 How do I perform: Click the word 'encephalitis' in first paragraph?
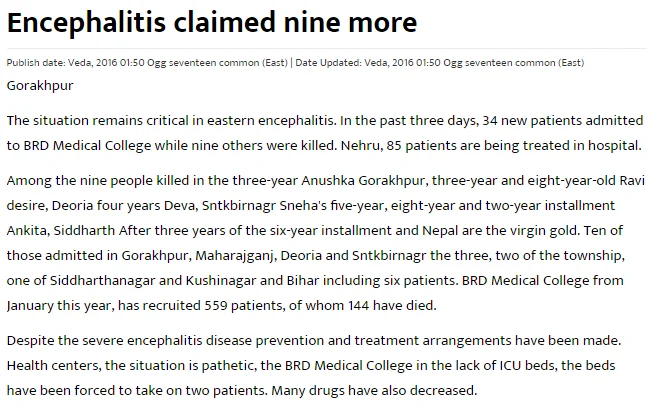[x=296, y=121]
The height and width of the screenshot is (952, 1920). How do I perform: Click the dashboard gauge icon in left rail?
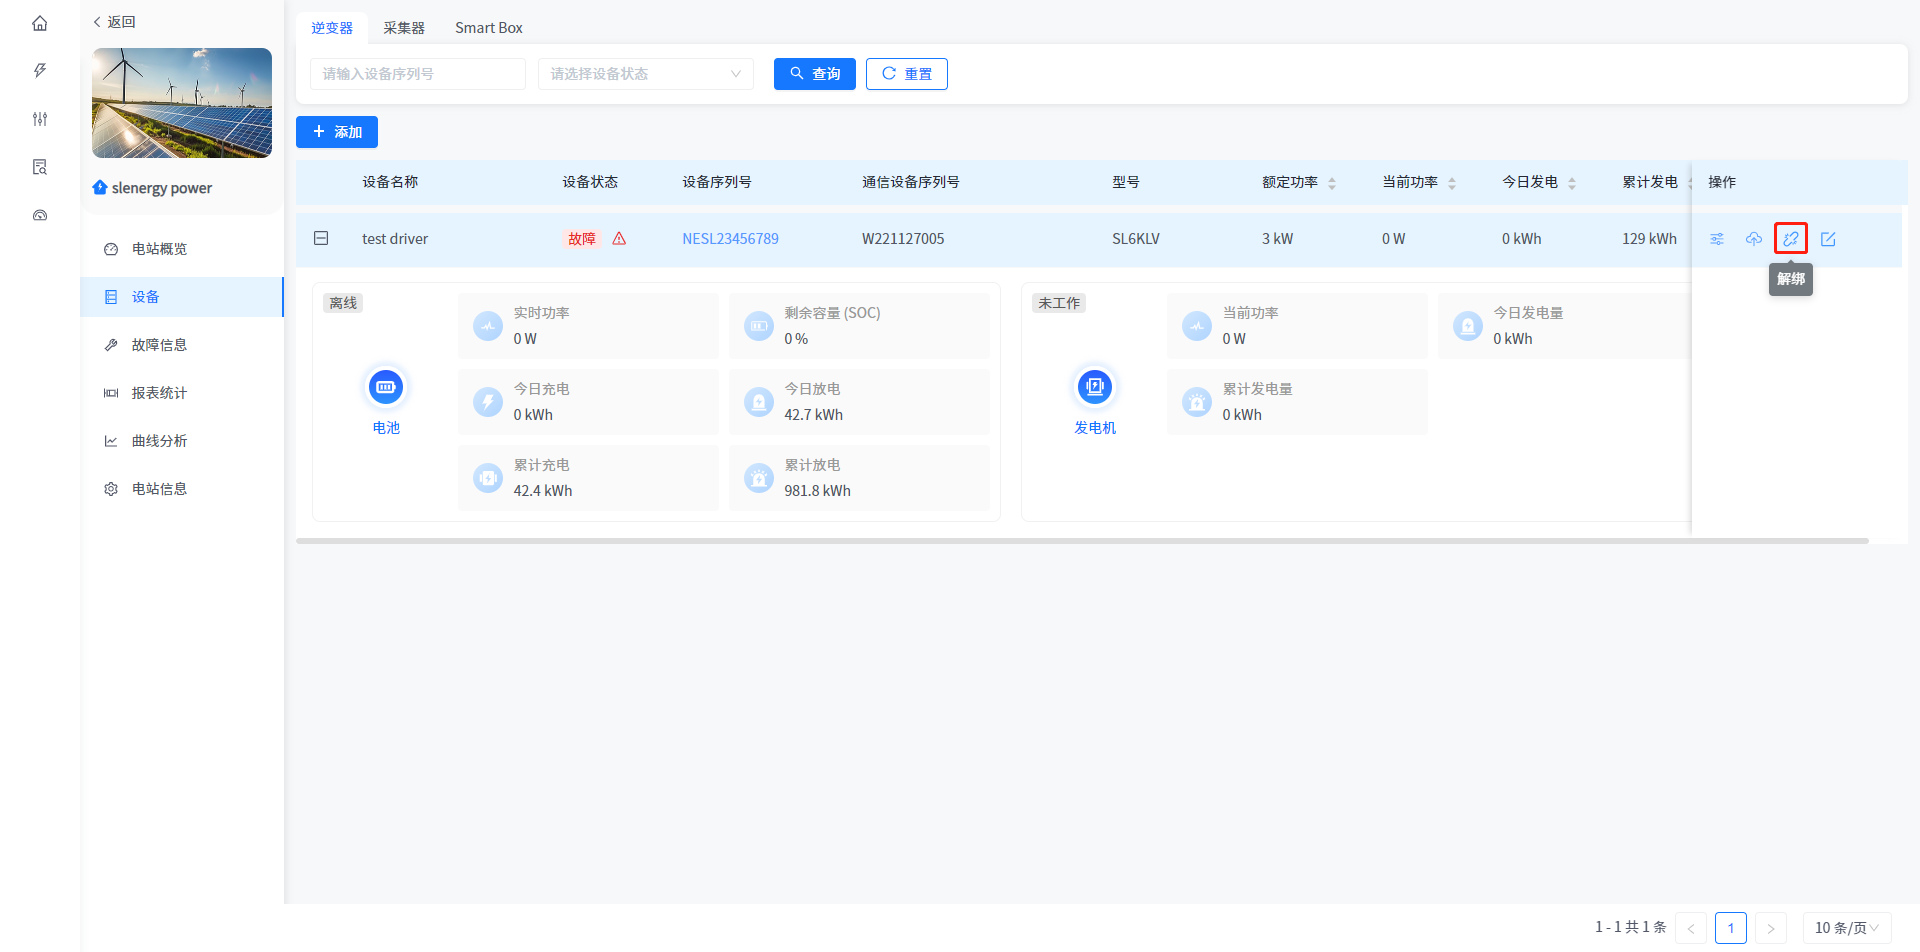[40, 215]
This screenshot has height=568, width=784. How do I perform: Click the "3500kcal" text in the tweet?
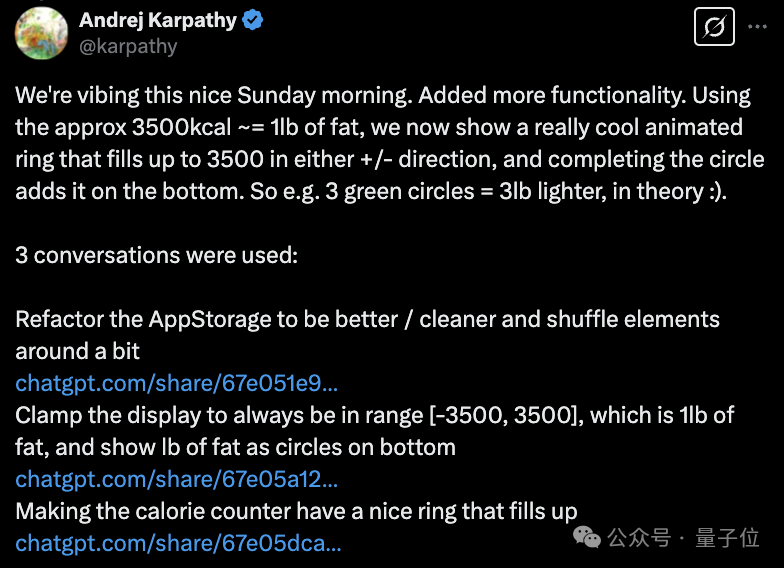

# # # # #

Your instructions. All that belongs in the answer is the exact run of lines from the line containing "The height and" to the end of the listing above, pictures removed.

Task result.
The height and width of the screenshot is (952, 1920). How do I perform: Click the dashboard gauge icon in left rail?
[40, 215]
This screenshot has height=568, width=784. How do I perform: Click the "3500kcal" text in the tweet?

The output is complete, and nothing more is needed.